Le cheikh invite le gouvernement à envoyer l’armée aux frontières, « là où nos frères sont en train de mourir aux mains de l’armée syrienne (entendre les forces du régime), au lieu de vous immiscer dans des questions intérieures »

Le cheikh salafiste libanais, Ahmad el-Assir.

On pensait que l’étincelle qui mettrait le feu aux poudres viendrait de Tripoli. Or, à la lumière de la montée en puissance du prédicateur de la mosquée Bilal ben Rabah, cheikh Ahmad el-Assir, et de l’escalade annoncée il y a quelques jours, c’est de Saïda que l’on redoute désormais voir naître la zizanie préludant à une explosion généralisée aux lourdes conséquences.

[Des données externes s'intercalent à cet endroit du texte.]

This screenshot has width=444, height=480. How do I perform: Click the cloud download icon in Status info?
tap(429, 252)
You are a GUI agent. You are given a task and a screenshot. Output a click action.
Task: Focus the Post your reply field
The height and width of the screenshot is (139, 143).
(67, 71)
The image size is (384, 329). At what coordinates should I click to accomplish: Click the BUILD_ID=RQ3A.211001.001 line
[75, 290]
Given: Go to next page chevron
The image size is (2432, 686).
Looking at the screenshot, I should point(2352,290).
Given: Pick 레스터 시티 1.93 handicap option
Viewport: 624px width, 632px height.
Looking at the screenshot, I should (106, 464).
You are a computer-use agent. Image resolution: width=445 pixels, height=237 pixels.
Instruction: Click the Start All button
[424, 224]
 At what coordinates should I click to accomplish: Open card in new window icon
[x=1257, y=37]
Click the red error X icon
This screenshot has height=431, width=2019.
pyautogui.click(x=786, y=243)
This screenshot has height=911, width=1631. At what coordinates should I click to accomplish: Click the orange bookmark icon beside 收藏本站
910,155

Le danger qui guette cette ville – et qui pourrait s’étendre à l’ensemble du pays comme une traînée de poudre – est d’autant plus à craindre que Saïda est non seulement située à la porte du Sud chiite et mène en direction des contingents de la Finul, mais comprend surtout l’un des camps les plus problématiques, celui de Aïn el-Héloué, lourdement armé et abritant des mouvances jihadistes qui échappent totalement au contrôle de l’État. La ville détient en outre son symbolisme, et par là même son caractère névralgique du fait de son tissu multicommunautaire et son pluralisme politique, un atout qui risque de se transformer, aujourd’hui, en agent de discorde.


Autant de facteurs de troubles potentiels qui expliquent la fermeté avec laquelle les forces de l’ordre et l’armée ont réagi au cours du week-end dernier, empêchant tout rassemblement dans la ville.
Ayant annoncé dès samedi un rassemblement au rond-point Maksar el-Abed, là où deux de ces partisans avaient été tués il y a quelques mois des suites d’un accrochage avec le Hezbollah, cheikh Assir et ses partisans n’ont toutefois pas réussi à sortir leurs voitures du périmètre de la mosquée à Abra. Venus pour le rejoindre de plusieurs endroits de la ville, ses supporters n’ont pu parvenir au point de ralliement, l’armée et les forces de l’ordre ayant bloqué tous les axes menant au lieu du rendez-vous. Déployée en force dans la ville, l’armée a fermé à l’aide de chars tous les axes menant à Abra en prévision de la manifestation, qui était prévue à 16h. La troupe a d’ailleurs encerclé le rond-point en question afin d’empêcher l’arrivée de manifestants.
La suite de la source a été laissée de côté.